Asian equities recovered from a one-year low
US stocks reversed early gains and tumbled overnight after the Federal Reserve Chairman Jerome Powell said the central bank will discuss speeding up the bond-buying taper at the upcoming meeting due in two weeks. Also, the markets have been weighted by risks associated with the new Covid variant that has now been found in more than a dozen countries. As such, the Dow Jones plunged by 1.86%, the tech-heavy Nasdaq dipped 1.55%, and the S&P 500 shed nearly 2%
Asian equities recovered from a one-year low on Wednesday to stage a technical bounce after a strong sell-off amid virus-related fears. China’s Shanghai Composite edged 0.36% higher despite the data showing the Caixin manufacturing PMI for November arrived at 49.9 versus 50.5 expected and 50.6 previously. In Japan, capital spending grew 1.2% year-on-year in the third quarter, pushing the Nikkei 225 0.72% higher.
Following suit, European stocks started a new month on a more positive footing as omicron fears have ebbed somehow for the time being. US stock index futures are also keeping more positive, with S&P 500 futures up nearly 1% in early pre-market trade while the pan -European Stoxx 600 adding 0.8%. The sentiment is helped by a relatively strong recovery in the oil market. After a plunge to August lows around $67.50, Brent crude climbed to the $72 figure on Wednesday.
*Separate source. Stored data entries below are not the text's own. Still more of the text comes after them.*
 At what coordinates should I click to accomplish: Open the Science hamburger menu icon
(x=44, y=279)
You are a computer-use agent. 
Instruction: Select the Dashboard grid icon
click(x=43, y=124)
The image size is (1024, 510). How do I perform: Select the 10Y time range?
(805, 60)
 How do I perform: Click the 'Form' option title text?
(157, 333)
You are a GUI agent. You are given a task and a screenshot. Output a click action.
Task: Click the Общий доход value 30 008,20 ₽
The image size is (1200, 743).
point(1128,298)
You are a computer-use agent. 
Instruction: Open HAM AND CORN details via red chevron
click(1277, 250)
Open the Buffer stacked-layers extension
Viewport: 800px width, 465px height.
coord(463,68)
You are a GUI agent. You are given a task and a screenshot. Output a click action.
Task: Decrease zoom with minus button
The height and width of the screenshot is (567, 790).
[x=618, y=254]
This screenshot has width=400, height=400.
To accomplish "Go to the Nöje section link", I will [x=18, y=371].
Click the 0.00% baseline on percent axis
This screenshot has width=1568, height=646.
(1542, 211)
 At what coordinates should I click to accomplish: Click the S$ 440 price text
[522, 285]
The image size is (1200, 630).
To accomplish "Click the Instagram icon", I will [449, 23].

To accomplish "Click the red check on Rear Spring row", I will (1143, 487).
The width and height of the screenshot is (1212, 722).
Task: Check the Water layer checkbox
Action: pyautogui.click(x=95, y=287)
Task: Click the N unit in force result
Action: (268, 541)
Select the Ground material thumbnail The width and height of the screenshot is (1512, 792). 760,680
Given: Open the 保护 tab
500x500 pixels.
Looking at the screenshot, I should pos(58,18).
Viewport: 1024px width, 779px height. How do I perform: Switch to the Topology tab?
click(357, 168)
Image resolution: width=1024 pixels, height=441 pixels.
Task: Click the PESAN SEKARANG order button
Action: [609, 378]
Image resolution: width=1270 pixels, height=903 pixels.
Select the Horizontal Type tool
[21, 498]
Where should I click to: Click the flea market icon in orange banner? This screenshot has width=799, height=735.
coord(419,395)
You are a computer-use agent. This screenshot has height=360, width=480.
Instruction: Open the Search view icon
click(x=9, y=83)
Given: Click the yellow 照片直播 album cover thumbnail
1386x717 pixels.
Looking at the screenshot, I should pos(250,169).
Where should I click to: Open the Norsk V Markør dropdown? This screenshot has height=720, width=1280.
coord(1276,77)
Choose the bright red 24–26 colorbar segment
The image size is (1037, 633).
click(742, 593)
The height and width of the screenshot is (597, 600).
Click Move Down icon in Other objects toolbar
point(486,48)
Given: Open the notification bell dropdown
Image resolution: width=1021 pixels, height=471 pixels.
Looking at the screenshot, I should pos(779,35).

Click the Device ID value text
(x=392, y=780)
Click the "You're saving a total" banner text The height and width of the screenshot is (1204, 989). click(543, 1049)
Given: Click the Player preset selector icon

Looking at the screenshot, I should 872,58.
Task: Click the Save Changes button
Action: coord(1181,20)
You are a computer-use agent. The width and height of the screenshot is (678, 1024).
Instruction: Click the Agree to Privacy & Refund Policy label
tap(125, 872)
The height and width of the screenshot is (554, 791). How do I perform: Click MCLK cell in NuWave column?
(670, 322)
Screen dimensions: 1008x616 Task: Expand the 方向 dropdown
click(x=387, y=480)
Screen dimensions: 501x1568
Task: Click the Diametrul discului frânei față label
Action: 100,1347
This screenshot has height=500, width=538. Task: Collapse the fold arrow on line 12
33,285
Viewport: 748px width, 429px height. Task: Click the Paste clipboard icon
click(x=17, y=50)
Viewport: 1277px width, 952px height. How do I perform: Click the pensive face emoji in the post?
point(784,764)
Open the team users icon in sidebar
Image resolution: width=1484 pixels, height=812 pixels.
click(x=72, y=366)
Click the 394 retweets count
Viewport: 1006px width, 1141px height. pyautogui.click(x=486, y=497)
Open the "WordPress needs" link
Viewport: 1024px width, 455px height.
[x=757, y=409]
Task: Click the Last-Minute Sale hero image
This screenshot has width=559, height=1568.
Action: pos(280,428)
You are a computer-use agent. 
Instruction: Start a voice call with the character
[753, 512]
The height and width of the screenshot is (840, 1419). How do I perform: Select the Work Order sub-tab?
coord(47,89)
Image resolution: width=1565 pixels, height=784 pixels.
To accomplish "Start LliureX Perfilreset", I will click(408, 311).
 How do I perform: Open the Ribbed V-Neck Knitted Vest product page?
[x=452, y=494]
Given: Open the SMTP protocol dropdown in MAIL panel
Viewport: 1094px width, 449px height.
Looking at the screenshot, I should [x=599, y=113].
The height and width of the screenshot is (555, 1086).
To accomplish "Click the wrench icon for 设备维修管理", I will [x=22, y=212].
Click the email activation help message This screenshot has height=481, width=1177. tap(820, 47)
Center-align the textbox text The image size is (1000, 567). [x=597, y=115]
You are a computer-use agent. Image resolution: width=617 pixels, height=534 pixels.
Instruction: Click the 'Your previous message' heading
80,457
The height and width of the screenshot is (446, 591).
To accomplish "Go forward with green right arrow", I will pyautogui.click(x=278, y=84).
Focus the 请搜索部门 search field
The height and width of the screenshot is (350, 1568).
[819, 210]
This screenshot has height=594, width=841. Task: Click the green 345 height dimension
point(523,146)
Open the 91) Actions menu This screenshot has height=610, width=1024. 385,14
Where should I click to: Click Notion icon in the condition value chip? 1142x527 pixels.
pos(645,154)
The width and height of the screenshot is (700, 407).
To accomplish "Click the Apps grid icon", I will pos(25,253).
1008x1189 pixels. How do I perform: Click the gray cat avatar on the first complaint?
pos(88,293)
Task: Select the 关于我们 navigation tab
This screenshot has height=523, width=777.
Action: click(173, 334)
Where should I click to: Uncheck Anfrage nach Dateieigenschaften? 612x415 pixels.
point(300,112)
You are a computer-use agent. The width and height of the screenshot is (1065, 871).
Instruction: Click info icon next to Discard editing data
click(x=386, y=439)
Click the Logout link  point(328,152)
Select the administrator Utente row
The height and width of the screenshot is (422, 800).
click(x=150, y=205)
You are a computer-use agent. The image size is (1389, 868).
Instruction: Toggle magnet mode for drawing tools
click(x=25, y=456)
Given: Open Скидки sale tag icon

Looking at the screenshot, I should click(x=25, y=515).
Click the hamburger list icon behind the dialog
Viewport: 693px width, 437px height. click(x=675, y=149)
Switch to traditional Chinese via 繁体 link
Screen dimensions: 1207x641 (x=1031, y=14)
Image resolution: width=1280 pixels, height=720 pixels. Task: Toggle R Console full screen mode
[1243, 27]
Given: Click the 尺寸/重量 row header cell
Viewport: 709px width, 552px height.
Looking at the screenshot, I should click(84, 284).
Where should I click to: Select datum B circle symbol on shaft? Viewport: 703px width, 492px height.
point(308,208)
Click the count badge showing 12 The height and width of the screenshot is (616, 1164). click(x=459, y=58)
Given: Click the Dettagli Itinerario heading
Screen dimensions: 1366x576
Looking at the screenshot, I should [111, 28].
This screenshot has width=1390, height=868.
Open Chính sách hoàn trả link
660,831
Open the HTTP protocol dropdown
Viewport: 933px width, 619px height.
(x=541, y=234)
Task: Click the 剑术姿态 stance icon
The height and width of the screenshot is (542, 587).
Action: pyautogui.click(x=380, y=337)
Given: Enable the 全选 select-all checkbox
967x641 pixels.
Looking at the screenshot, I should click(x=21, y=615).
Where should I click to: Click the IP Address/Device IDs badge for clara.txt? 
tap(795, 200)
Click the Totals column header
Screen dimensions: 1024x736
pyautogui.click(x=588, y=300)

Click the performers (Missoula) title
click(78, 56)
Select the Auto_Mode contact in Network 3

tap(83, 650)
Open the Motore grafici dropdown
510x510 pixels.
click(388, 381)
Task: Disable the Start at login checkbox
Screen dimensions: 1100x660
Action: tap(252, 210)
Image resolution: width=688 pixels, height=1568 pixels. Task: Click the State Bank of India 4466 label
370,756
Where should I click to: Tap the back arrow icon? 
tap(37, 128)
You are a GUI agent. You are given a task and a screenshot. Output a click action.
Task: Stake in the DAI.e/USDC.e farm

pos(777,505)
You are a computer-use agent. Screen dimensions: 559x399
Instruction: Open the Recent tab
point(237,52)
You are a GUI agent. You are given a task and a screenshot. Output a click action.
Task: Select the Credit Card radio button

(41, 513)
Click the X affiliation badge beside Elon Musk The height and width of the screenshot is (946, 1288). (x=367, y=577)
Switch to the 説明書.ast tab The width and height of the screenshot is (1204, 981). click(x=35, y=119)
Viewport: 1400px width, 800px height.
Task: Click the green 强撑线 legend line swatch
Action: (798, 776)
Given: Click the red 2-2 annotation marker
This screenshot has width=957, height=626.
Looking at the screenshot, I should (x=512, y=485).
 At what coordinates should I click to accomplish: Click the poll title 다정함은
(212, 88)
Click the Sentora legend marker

In currencies, the dollar derived some support from a hawkish tone from Powell. The greenback looks steady on the first trading day of December following the recent decline. As such, the EURUSD pair encountered resistance represented by the descending 20-DMA around 1.1380 on Tuesday and has been struggling to regain the upside bias since then. The immediate barrier now arrives at 1.1360. A decisive break above this hurdle would pave the way to further recovery in the short term.